Scan the data below for the string "computer". Show every line where it turns up.

= = = =

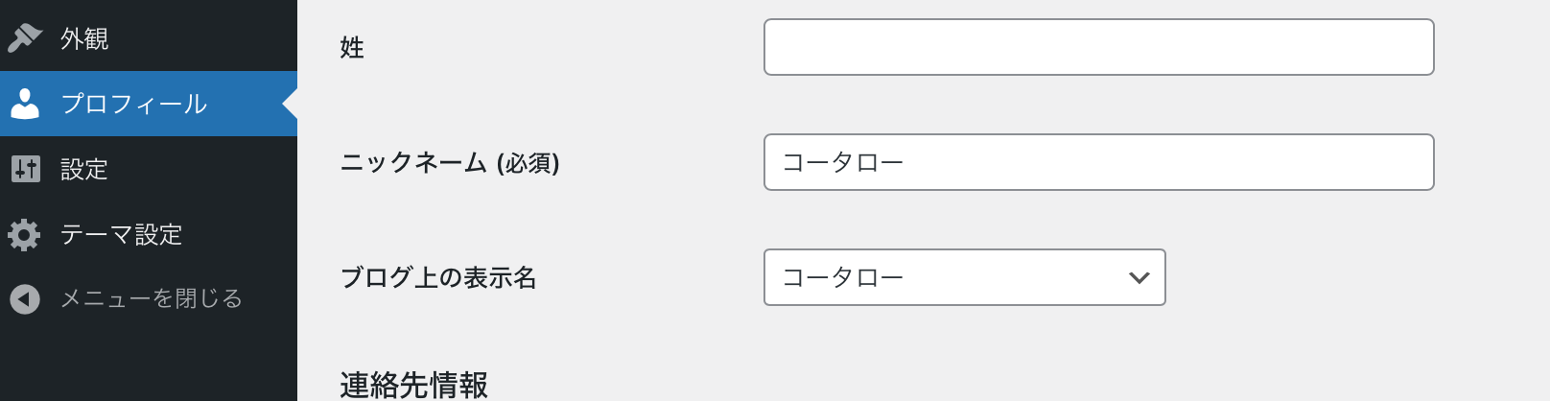Screen dimensions: 1550x401
Task: Click the 設定 sliders icon
Action: coord(25,169)
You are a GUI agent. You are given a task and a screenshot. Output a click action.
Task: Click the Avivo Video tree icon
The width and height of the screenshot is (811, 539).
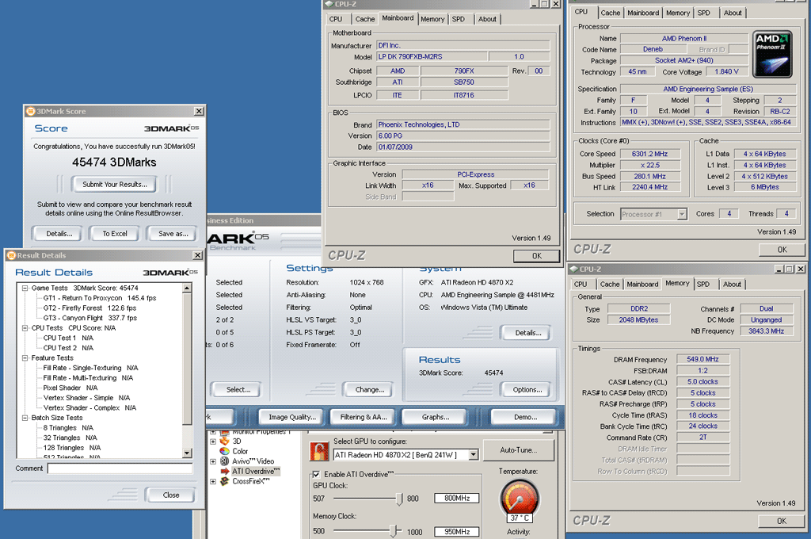(x=225, y=461)
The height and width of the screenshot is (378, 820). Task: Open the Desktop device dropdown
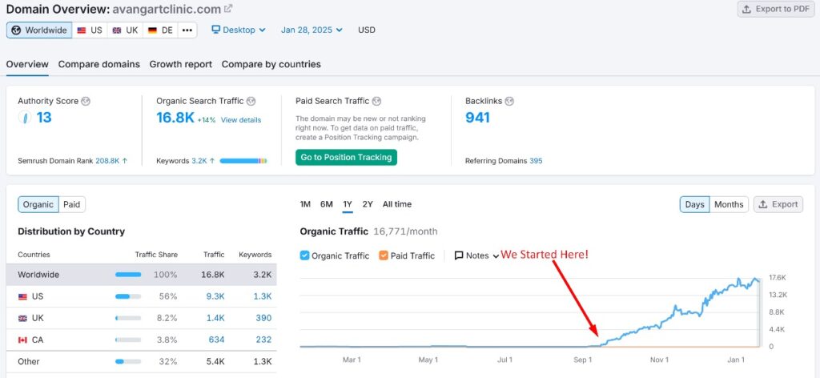(239, 30)
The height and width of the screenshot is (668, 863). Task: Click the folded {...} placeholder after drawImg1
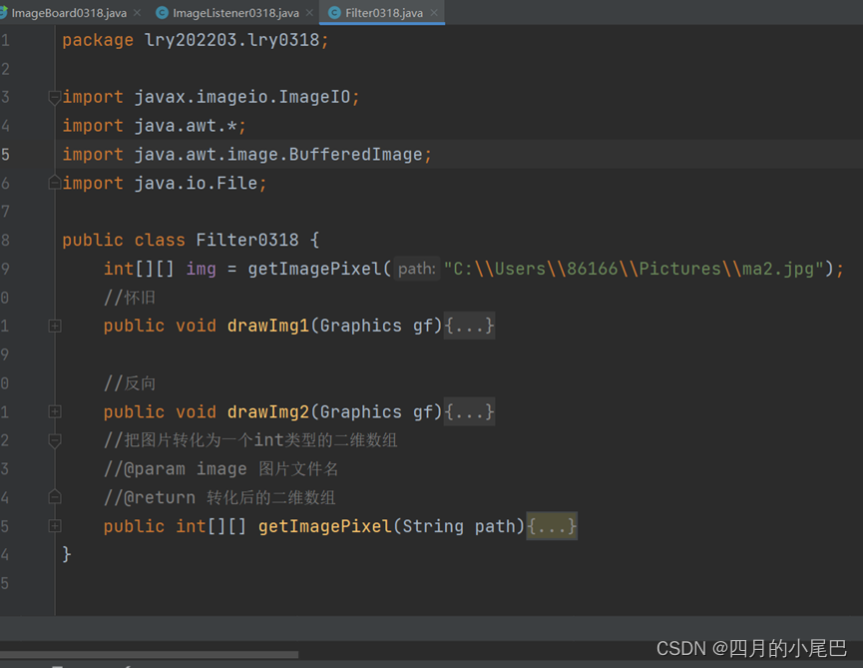click(470, 327)
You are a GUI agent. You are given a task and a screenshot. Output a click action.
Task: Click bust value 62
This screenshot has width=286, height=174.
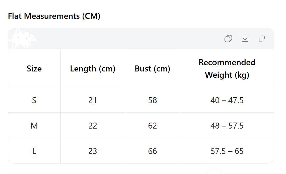click(152, 126)
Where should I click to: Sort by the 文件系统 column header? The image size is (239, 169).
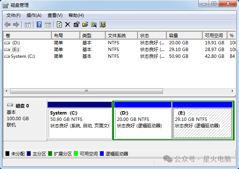tap(117, 35)
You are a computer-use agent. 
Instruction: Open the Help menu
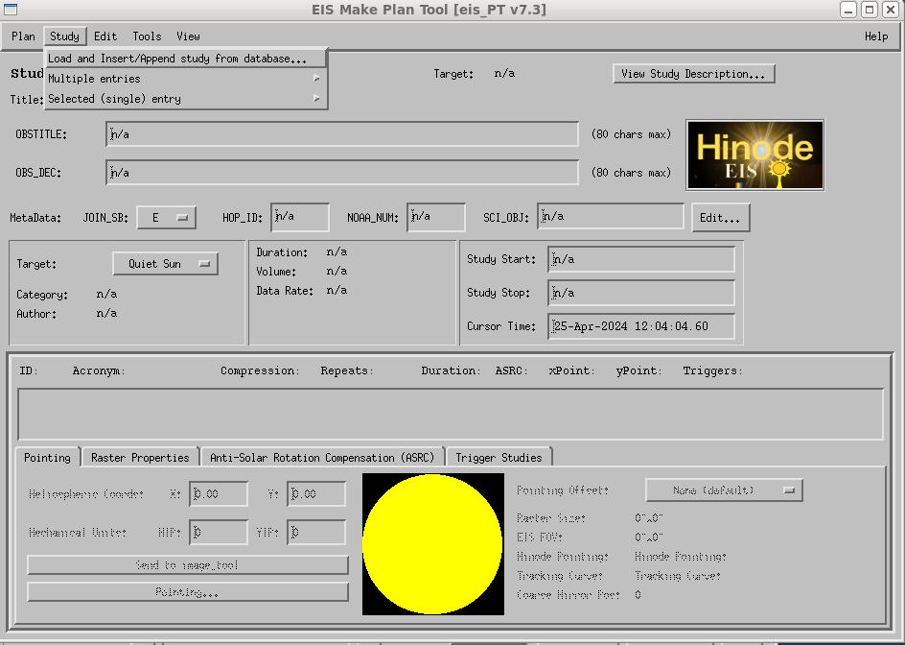pyautogui.click(x=875, y=36)
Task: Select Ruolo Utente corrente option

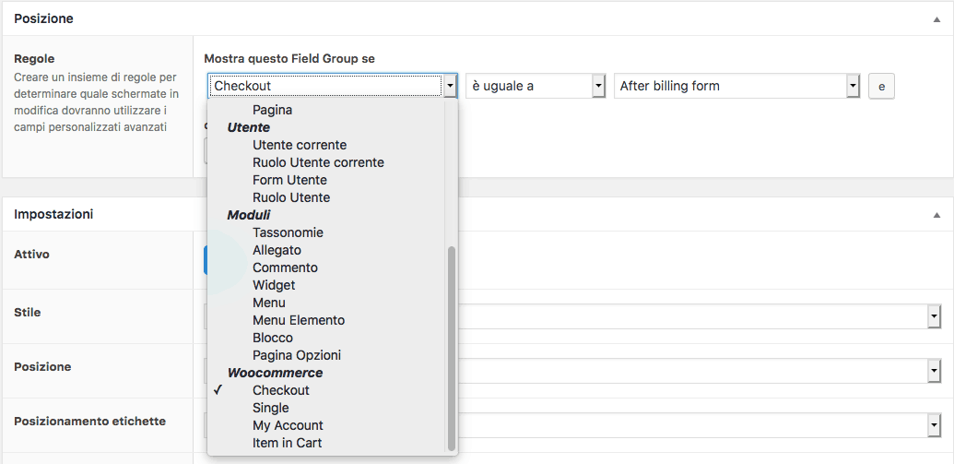Action: click(318, 162)
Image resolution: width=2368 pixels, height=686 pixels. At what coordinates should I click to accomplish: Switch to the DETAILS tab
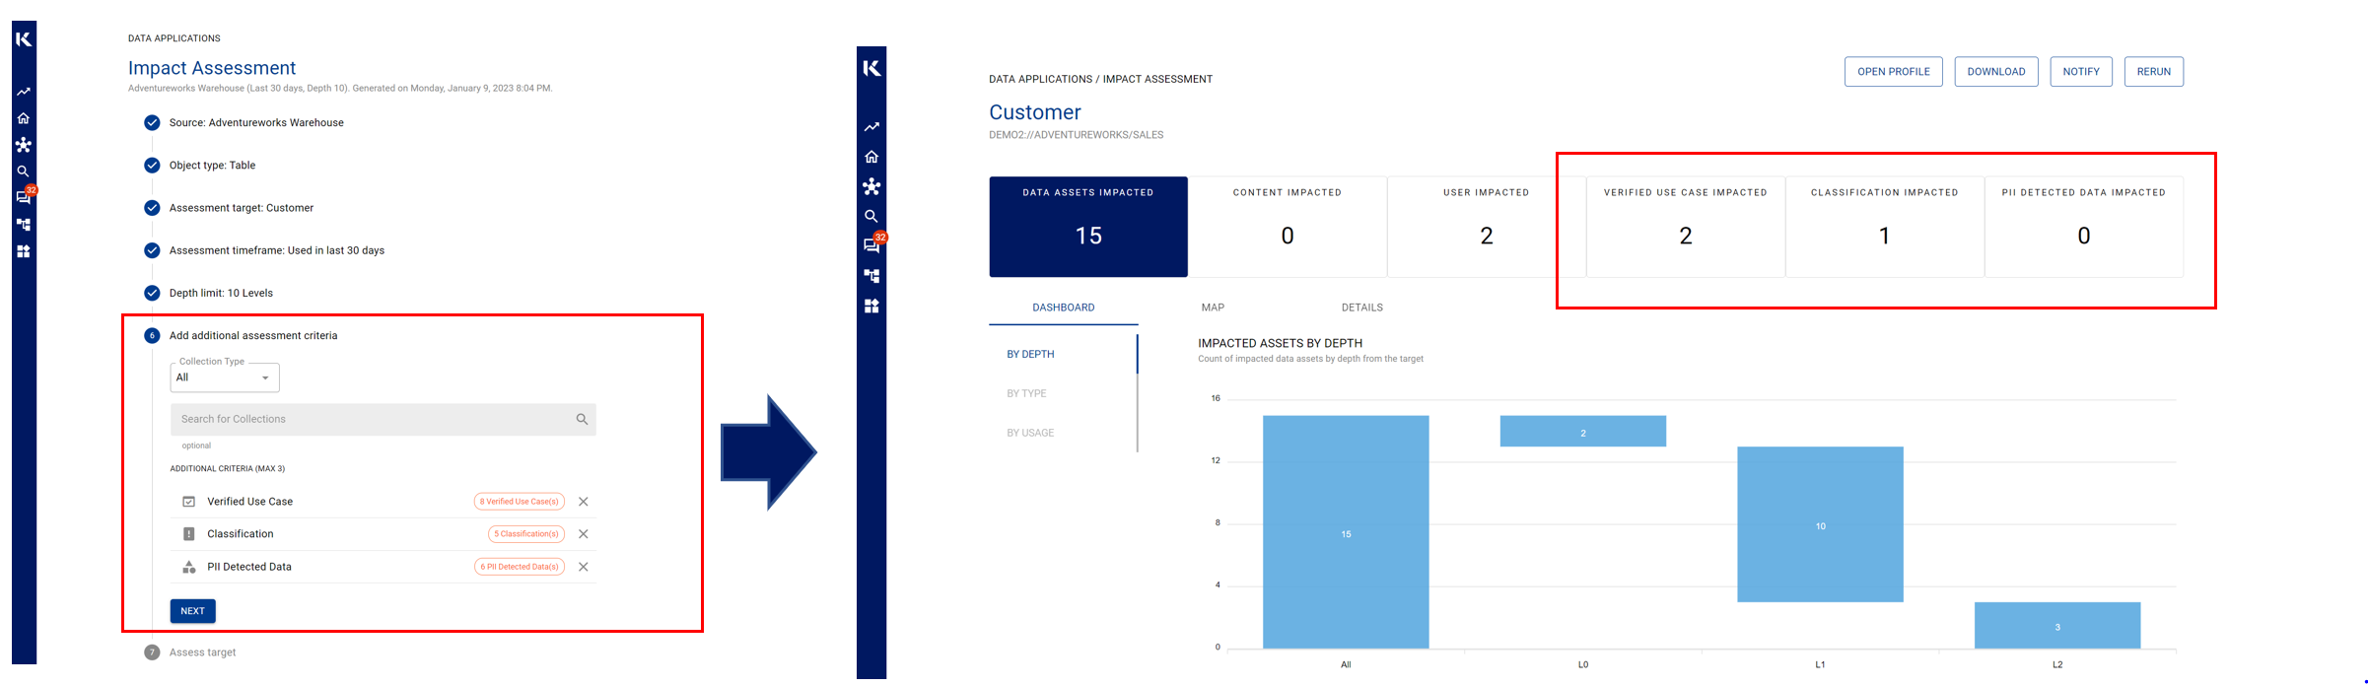[1361, 308]
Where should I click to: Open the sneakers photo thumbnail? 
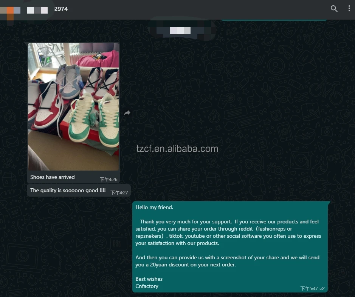pos(73,106)
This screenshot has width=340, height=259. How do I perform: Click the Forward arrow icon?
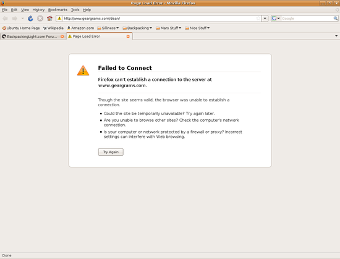coord(15,19)
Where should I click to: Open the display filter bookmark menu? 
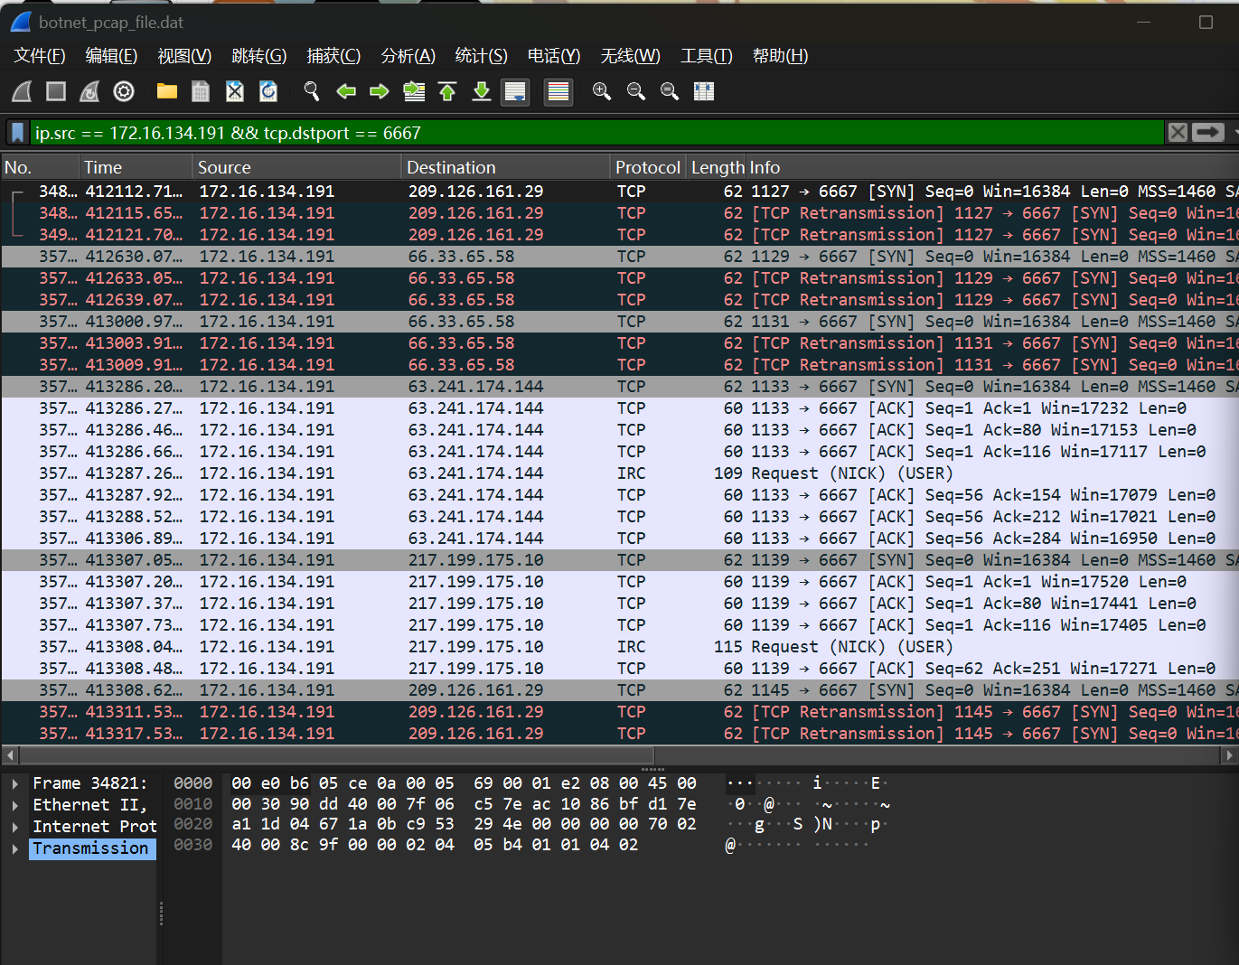tap(17, 133)
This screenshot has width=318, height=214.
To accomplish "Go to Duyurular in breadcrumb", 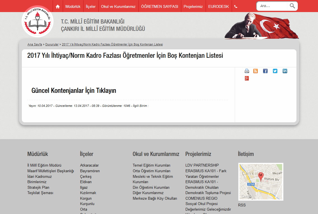I will tap(52, 44).
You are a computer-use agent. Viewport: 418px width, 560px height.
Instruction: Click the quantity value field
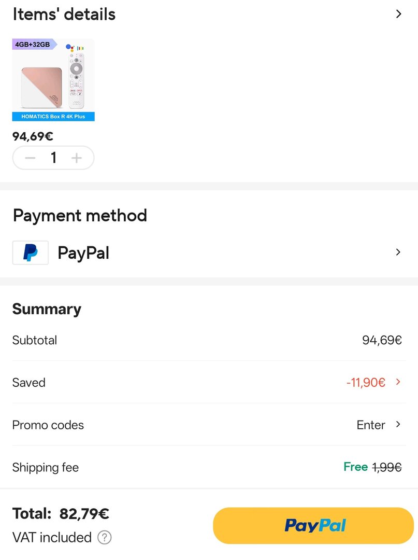coord(53,158)
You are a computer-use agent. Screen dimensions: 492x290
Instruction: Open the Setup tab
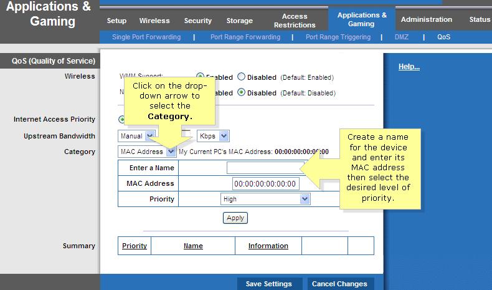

= = = =

EXERCISE RESULT =
You are a computer-use agent. 
You are a computer-use agent. Viewport: 418px width, 560px height.
You are a computer-use agent. Screen dimensions: 492x290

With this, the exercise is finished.